*** Begin section ***

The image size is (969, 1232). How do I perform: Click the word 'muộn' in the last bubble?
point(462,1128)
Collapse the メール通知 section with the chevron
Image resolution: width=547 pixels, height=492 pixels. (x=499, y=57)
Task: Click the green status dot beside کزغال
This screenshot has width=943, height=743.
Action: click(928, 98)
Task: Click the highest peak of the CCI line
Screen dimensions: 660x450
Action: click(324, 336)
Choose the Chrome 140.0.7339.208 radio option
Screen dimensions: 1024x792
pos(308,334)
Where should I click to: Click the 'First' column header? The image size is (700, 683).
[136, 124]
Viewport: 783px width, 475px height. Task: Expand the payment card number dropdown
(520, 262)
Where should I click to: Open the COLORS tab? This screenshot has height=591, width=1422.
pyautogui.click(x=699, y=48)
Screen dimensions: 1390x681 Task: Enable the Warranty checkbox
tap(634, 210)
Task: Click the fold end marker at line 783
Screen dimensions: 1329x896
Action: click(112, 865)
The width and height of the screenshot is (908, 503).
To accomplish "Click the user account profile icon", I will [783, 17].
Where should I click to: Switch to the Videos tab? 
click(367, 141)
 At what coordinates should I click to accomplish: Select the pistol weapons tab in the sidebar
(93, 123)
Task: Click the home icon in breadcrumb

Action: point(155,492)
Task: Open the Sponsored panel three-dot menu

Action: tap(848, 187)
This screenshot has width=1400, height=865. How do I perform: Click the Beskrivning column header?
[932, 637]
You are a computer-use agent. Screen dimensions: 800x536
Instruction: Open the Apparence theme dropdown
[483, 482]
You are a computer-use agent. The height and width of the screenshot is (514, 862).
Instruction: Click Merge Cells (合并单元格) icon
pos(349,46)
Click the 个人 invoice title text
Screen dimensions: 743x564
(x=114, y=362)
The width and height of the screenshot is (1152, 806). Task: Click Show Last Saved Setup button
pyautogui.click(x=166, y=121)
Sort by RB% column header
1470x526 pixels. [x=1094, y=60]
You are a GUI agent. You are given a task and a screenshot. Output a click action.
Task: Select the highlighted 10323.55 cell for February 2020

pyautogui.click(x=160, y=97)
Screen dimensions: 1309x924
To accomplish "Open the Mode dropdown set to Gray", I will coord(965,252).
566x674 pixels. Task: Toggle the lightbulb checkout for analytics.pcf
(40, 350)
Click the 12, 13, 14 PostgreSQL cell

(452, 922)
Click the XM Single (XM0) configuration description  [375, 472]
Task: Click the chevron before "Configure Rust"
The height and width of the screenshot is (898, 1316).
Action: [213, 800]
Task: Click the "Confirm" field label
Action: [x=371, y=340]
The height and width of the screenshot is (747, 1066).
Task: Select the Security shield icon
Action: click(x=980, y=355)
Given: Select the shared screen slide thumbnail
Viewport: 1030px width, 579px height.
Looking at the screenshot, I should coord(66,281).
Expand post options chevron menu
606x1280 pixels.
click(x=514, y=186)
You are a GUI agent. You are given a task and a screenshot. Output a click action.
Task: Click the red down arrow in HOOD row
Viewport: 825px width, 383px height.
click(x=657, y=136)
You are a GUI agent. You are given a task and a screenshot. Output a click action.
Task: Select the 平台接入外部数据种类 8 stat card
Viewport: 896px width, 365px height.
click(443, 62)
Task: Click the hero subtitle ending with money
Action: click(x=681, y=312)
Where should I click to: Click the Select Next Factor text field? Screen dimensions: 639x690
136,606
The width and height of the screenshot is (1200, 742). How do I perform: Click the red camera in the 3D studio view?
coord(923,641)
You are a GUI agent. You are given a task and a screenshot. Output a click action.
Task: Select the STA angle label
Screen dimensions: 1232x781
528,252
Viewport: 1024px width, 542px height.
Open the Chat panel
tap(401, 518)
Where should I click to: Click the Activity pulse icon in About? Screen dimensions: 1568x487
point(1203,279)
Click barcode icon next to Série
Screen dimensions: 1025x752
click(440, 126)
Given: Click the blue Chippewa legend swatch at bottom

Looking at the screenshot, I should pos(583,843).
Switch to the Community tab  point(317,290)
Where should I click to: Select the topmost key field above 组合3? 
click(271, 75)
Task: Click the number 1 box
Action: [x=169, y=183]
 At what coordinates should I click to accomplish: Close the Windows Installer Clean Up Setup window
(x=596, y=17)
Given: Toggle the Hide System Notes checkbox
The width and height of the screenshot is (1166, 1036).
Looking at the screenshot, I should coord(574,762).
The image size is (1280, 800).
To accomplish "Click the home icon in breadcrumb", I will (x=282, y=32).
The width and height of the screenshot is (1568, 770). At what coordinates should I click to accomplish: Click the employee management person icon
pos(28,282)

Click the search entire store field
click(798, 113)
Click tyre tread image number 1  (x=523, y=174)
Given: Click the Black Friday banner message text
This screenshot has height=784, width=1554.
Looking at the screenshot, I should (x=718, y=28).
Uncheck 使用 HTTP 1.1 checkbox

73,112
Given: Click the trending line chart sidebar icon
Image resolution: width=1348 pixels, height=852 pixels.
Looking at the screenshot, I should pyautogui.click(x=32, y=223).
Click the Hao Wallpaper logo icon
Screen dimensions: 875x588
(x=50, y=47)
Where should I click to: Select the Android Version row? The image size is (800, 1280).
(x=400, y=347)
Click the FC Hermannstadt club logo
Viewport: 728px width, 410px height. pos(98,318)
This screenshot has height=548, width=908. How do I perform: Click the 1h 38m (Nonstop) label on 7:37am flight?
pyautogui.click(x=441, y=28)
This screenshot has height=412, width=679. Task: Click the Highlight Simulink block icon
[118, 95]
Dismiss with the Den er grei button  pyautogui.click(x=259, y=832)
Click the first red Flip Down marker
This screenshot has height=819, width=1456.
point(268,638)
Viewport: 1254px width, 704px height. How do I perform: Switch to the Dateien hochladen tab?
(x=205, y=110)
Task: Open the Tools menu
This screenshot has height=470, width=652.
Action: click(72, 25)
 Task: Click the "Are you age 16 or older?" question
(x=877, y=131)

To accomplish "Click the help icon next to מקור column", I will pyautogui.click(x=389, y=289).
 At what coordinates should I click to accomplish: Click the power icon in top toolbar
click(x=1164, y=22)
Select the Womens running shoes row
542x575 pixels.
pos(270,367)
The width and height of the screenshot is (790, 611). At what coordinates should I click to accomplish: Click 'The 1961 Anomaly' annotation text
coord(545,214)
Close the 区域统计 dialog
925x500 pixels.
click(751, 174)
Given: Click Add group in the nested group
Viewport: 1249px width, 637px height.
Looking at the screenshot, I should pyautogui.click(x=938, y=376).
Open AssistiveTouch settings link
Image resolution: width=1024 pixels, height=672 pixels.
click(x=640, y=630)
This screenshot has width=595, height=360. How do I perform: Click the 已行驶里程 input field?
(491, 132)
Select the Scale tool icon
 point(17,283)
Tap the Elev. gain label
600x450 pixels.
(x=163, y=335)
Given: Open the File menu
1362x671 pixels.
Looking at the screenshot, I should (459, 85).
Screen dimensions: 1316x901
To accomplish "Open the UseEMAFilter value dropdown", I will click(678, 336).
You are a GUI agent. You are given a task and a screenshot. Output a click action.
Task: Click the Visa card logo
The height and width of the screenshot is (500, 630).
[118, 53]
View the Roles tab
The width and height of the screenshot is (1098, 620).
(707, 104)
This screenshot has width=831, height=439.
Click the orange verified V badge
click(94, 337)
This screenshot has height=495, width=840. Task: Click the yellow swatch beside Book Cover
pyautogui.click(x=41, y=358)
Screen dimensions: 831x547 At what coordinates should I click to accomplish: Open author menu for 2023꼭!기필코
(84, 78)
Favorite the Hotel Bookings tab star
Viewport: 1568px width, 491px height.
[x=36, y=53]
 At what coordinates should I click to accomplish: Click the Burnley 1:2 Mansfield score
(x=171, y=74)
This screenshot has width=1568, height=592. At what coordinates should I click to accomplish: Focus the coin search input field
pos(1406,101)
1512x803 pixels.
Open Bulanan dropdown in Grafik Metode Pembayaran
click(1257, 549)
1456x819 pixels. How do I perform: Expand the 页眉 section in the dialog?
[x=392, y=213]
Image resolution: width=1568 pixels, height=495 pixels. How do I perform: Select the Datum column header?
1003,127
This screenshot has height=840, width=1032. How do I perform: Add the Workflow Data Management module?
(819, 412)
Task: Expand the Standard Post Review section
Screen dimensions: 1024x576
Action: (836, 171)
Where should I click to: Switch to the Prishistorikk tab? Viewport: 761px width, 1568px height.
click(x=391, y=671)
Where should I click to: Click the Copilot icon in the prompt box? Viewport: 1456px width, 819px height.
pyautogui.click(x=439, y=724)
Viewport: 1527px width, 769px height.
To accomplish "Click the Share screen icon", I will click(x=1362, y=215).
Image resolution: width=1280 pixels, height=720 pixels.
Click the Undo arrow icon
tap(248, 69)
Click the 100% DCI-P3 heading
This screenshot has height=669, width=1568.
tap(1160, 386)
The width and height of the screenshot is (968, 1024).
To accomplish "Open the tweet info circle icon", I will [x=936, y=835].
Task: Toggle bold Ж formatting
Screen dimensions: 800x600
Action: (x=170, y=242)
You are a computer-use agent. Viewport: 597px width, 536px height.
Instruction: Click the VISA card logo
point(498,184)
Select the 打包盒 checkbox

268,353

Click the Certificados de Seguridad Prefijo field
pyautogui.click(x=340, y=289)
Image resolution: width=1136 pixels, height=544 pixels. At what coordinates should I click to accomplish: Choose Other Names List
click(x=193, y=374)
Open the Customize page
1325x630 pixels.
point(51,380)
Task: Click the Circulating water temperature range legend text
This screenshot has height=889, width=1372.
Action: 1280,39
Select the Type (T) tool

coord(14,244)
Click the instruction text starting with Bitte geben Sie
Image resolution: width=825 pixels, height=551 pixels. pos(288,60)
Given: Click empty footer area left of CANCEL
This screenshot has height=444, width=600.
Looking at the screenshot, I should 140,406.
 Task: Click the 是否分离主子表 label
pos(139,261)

*** End section ***

Which lines run from the one holding "Instruction: Open the" through the one holding "Screen dimensions: 1309x924" in the records above? Repeat them exactly, both included, and nothing more.

Instruction: Open the Apparence theme dropdown
[483, 482]
You are a computer-use agent. The height and width of the screenshot is (514, 862).
Instruction: Click Merge Cells (合并单元格) icon
pos(349,46)
Click the 个人 invoice title text
Screen dimensions: 743x564
(x=114, y=362)
The width and height of the screenshot is (1152, 806). Task: Click Show Last Saved Setup button
pyautogui.click(x=166, y=121)
Sort by RB% column header
1470x526 pixels. [x=1094, y=60]
You are a GUI agent. You are given a task and a screenshot. Output a click action.
Task: Select the highlighted 10323.55 cell for February 2020

pyautogui.click(x=160, y=97)
Screen dimensions: 1309x924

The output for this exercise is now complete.